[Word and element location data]
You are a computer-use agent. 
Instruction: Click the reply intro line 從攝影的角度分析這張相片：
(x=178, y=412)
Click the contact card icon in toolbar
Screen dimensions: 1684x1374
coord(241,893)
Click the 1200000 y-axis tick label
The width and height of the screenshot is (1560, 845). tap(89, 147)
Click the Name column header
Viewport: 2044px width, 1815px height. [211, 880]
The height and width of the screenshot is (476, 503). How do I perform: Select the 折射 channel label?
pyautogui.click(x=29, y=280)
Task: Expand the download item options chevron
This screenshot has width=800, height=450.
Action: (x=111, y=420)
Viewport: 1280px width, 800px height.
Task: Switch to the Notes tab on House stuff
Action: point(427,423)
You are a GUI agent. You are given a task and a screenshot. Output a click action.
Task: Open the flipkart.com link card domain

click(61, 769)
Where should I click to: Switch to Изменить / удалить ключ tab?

- **Objective**
Can you duplicate the lines from the start of the data through the line containing "The width and", inclusive?

- **Answer to this exercise**
You are a computer-use agent. 
Instruction: Click the reply intro line 從攝影的角度分析這張相片：
(x=178, y=412)
Click the contact card icon in toolbar
Screen dimensions: 1684x1374
coord(241,893)
Click the 1200000 y-axis tick label
The width and height of the screenshot is (1560, 845). tap(89, 147)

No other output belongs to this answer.